Alan fece il giro e si mise al posto di guida, mentre Erika si sedeva al posto del passeggero, allacciandosi la cintura di sicurezza.
«Dove andiamo?» chiese la ragazza, mentre suo padre accendeva il motore.
«Non lo so...»
«Non a casa, vero...?».
Silenzio.
«No, non a casa» rispose infine l’uomo, partendo.
Fu in quel momento che il cellulare che lei teneva in borsa squillò. Tiratolo fuori, controllò il numero.
«È la mamma. Che cosa le dico?» chiese, preoccupata: non poteva certo raccontarle la verità.
“Ehi, mamma non preoccuparti, sono stata solo minacciata da un brutto ceffo e quasi rapita, ma sai cosa? Papà mi ha salvato. Ah, quasi dimenticavo, è un redivivo fresco di rito e probabilmente il mio quasi aguzzino tornerà alla carica, per cui... non aspettarmi per cena per i prossimi mesi!”. No, le avrebbe ordinato categoricamente di rientrare e, se si fosse rifiutata, avrebbe chiamato le autorità.
Era già successo, per cui sapeva che ne era capace.
«Dille che passerai la notte da una tua amica» esclamò Alan, sbrigativo.
«Okay... - replicò lei, quindi avviò la conversazione - Pronto?»
«Tesoro, sai che ore sono? Devi rientrare!»
«Ehm, già... mamma?»
«Sì, cara?»
«Mi sono dimenticata di dirti che stasera dormo da una mia amica. Avevo già programmato tutto e già portato le mie cose ieri l’altro... mi dispiace»
«Ah, da Katrina?».
«No... non da Katrina» la contraddisse Erika: troppo facile. Aveva il numero di telefono, l’avrebbe scoperta subito.
Frugò nella memoria alla ricerca di una sua amica di cui sua madre non conoscesse il numero telefonico, ma era un’impresa, dato che non era esattamente la più popolare della scuola.
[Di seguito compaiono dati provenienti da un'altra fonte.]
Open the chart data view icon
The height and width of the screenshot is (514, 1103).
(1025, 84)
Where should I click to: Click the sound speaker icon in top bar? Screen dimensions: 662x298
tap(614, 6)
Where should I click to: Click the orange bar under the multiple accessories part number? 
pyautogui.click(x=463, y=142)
«Sono da... Angela» rispose infine. Non ricordava bene se avesse anche il suo numero, ma le sembrava di no.
«Ah, perfetto! Allora ci si vede domani per pranzo, amore... okay?».
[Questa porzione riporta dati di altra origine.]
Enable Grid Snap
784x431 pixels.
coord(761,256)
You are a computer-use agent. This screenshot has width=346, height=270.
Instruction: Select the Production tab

La giovane Reagh soffocò a stento un singulto: sua madre era ignara di tutto, per cui non poteva sapere quanto, in quel momento, avrebbe desiderato essere a casa con lei, a cenare come ogni sera.
Avrebbe voluto raccontarle tutto, sciogliersi in un ennesimo pianto, ma non poteva: si era ripromessa di aiutare suo padre.
Con uno sforzo immenso, riuscì a risponderle senza lasciare che il suo bisogno impellente di piangere le alterasse la voce: «Okay, a domani».
Chiuse la telefonata e mandò un mezzo sospiro e singhiozzo, buttandosi contro il sedile, chiudendo gli occhi per non mostrarsi ancora più debole e fragile di quel che aveva già fatto.
«So che vuoi tornare a casa, non importa che fai finta di niente» commentò suo padre in tono di rimprovero.
Lei non osò aprire gli occhi: si limitò ad abbassare il viso.
«No, non è vero»
«Sei stata catapultata in una questione che sfugge alla tua comprensione. È naturale che tu voglia tornare a casa. Inoltre, se sei qui la colpa è mia: avevo bisogno di stabilire un Contatto per tornare qui».
«Un Contatto?» domandò la ragazza.
«Sì, ma questo non è il posto più adatto ad una lunga chiacchierata. Sappi però che mi dispiace di averti trascinata in questo casino».
A quel punto Erika perse la pazienza e, riaperti all’improvviso gli occhi, si volse verso suo padre e lo picchiò sul braccio a lei più vicino.
«Smettila di scusarti! Ormai sono qui, per cui ti aiuterò, qualsiasi cosa tu debba fare e in qualsiasi casino tu sia, capito? Non ti permetterò di uscire di nuovo dalla mia vita per sempre!» esclamò, in tono duro e indignato.
Alan non riuscì a non sorridere: l’espressione imbronciata e al tempo stesso decisa che le si era dipinta in faccia gli ricordava sua moglie.
Di fuori somiglierà anche a me, ma dentro è uguale a te, Arianna: coraggiosa, ferma nelle sue decisioni... e fragile.
Il motivo principale per cui mi sono innamorato di te.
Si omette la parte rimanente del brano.